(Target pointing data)
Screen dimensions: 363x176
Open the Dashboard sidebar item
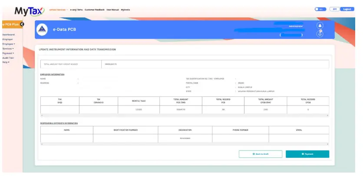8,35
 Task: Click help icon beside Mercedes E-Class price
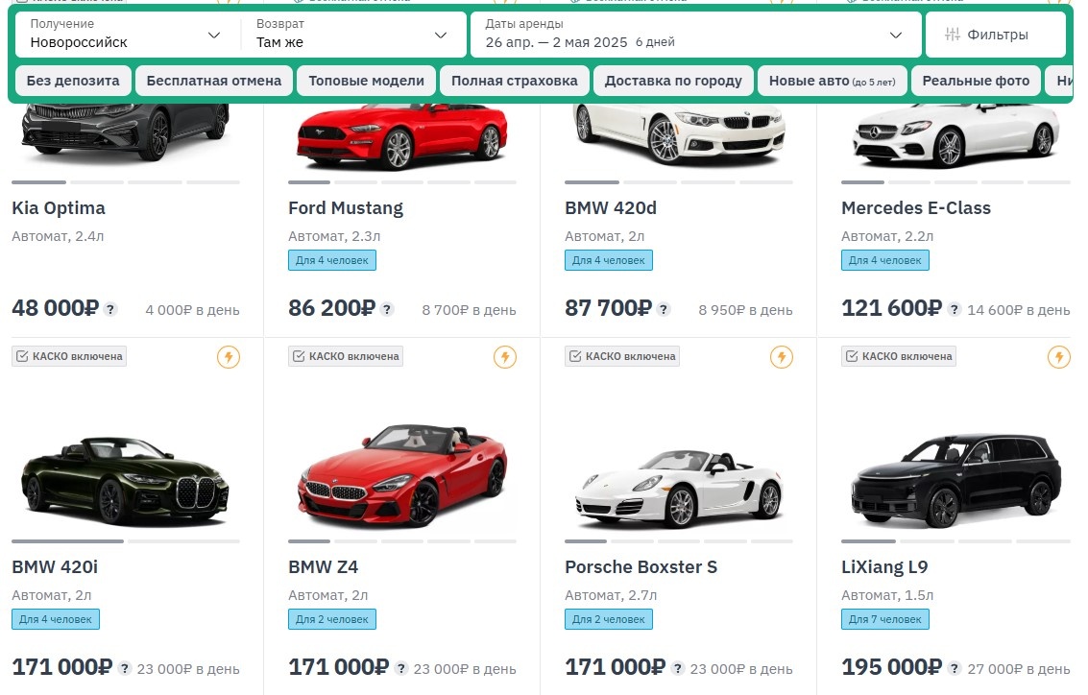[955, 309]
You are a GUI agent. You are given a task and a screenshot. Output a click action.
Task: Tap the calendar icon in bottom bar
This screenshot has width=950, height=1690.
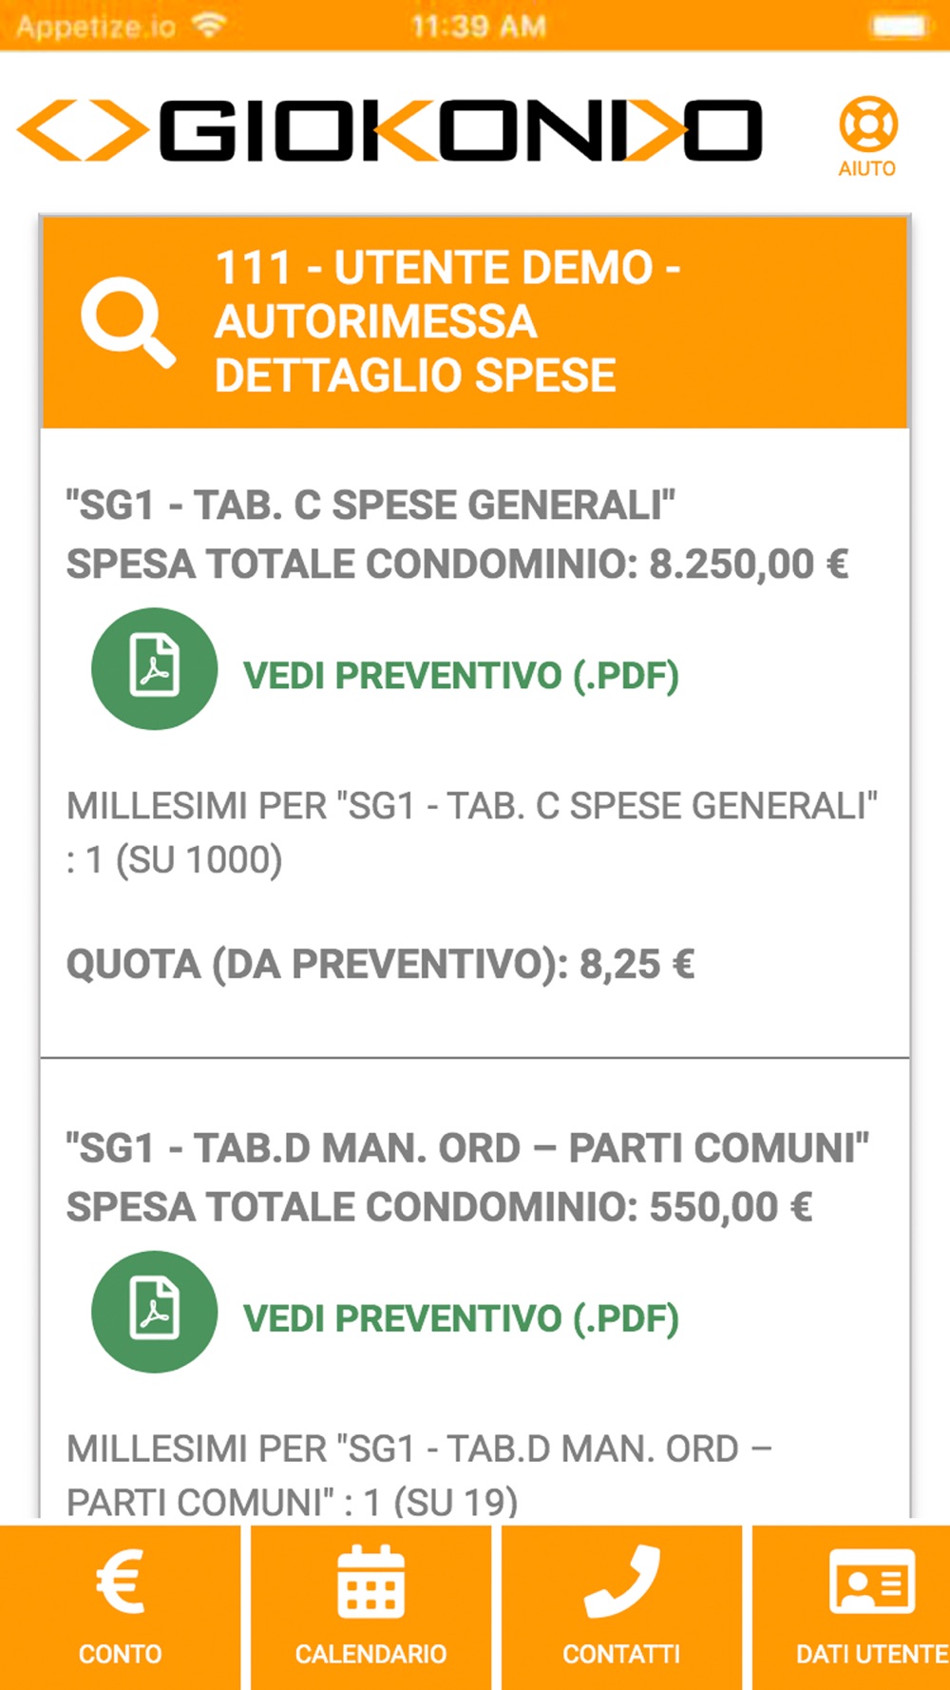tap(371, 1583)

...

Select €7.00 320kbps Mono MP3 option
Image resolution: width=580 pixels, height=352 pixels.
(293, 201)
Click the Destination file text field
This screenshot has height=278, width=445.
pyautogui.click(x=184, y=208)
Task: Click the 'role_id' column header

▶ **What is asked**
Reproduce verbatim the items from the line containing "Screen dimensions: 363x176" through the line containing "tap(371, 1583)", omitting the pictures from your answer.

▶ **Correct answer**
Screen dimensions: 363x176
Open the Dashboard sidebar item
8,35
 Task: Click help icon beside Mercedes E-Class price
[955, 309]
You are a GUI agent. You are given a task and a screenshot. Output a click action.
Task: Tap the calendar icon in bottom bar
This screenshot has width=950, height=1690.
tap(371, 1583)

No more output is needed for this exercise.